19.09.2004 | aktual.: 19.09.2004 13:54
Mieszkaniec Petersburga Aleksandr Pumane zmarł siedem godzin po aresztowaniu. Według oficjalnej wersji, przyczyną zgonu był zawał serca, zaś zatrzymany był odurzony narkotykami.
Wstępne śledztwo - jak pisze agencja Interfax - wykazało jednak, że podejrzany miał ślady po pobiciu. Według prokuratury, pozostało znalezienie odpowiedzi na pytanie, kto pobił aresztowanego zamachowca i kto spowodował jego zgon.
Pumane został zatrzymany w nocy z piątku na sobotę w okolicach Patriarszych Prudów - historycznej części Moskwy - skąd miał przeparkowywać dwa samochody-pułapki w okolicę ruchliwej arterii Prospektu Kutuzowa. Ulicą tą codziennie do pracy jeździ rosyjski prezydent Władimir Putin.

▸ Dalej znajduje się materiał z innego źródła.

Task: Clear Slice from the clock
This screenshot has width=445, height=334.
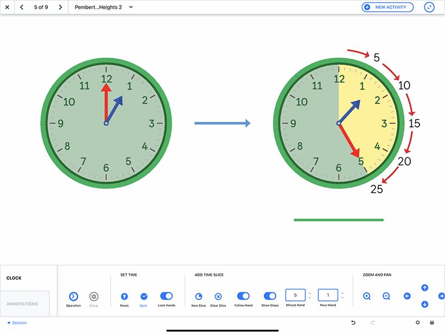Action: (x=218, y=298)
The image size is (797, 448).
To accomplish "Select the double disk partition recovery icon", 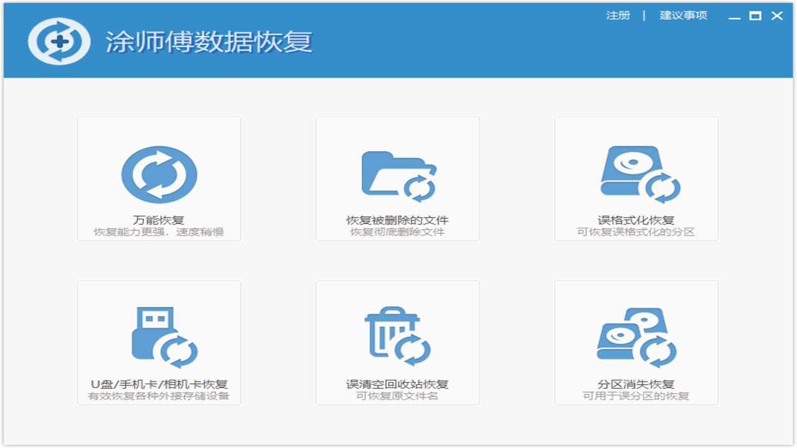I will [x=636, y=337].
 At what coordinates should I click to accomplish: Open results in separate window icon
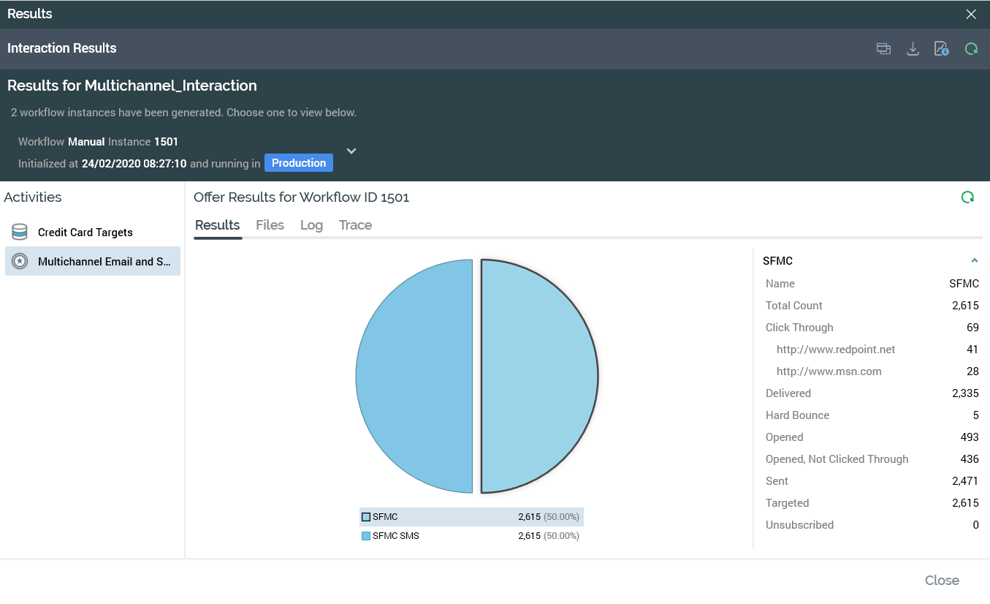[883, 49]
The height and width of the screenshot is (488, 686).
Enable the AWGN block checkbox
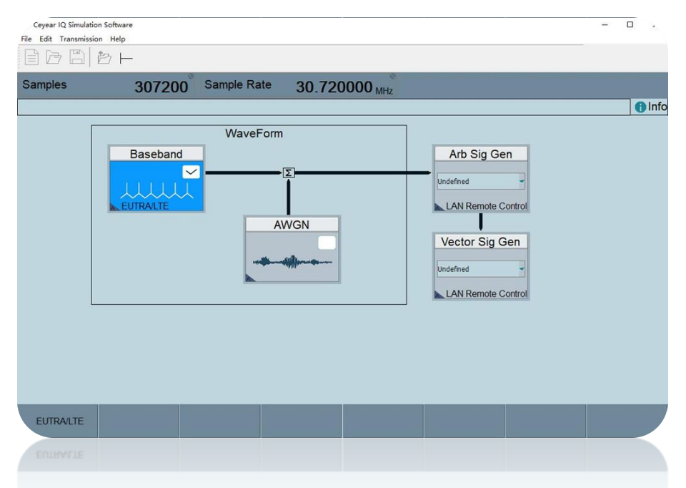click(327, 243)
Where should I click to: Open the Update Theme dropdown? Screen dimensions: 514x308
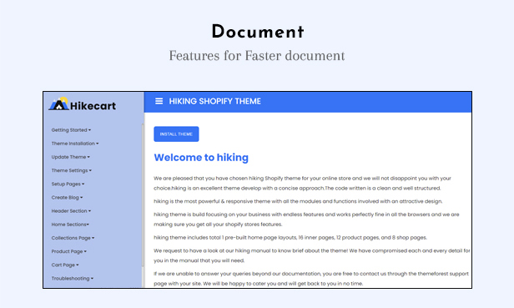pos(70,157)
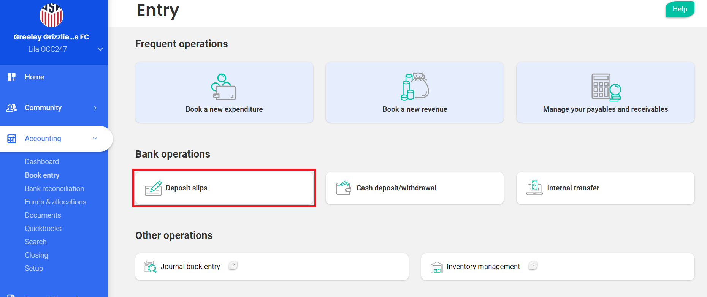Open Funds & allocations page
The height and width of the screenshot is (297, 707).
pos(55,202)
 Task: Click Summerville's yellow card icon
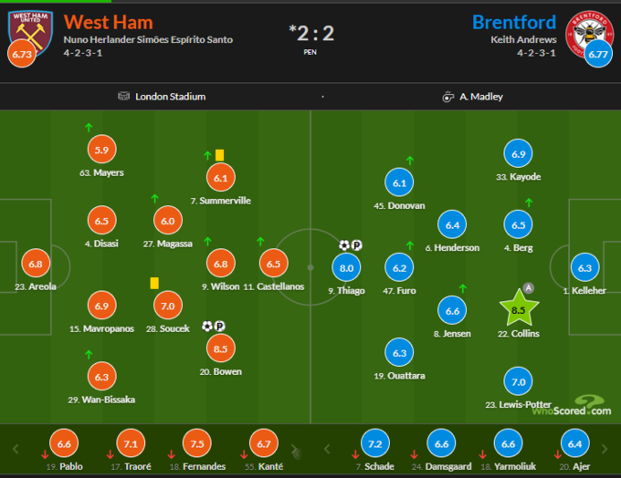[x=219, y=155]
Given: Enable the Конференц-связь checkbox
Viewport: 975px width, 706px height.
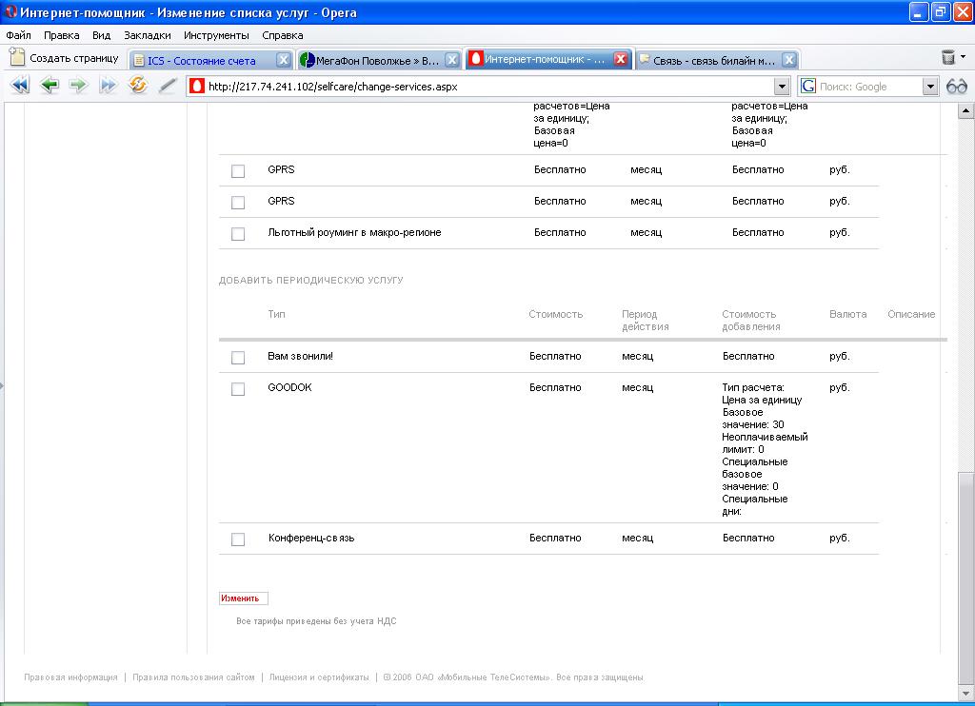Looking at the screenshot, I should (238, 539).
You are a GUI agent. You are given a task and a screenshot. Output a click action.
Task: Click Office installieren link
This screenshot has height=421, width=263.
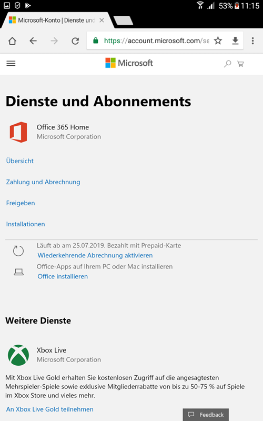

Wszystkie te dane pochodzą wyłącznie z zeznań zatrzymanego. Milicja powoływała się na nie, mimo iż wciąż utrzymuje, że Pumane znajdował się pod silnym działaniem narkotyków. Nie wiadomo, w jaki sposób mógł w takim stanie prowadzić samochód. Podejrzany przyznał się też podobno, że za swoją "pracę" dostał 1000 dolarów. Nie wiadomo od kogo.
Samochody, w których znajdowały się miny i 200-gramowe ładunki trotylu, rozbrojono. Do tajemniczej próby zamachu doszło po całej fali aktów terrorystycznych na terytorium Rosji, w tym po śmierci 339 zakładników w szkole w Biesłanie. Do akcji tych przyznał się czeczeński komendant polowy Szamil Basajew.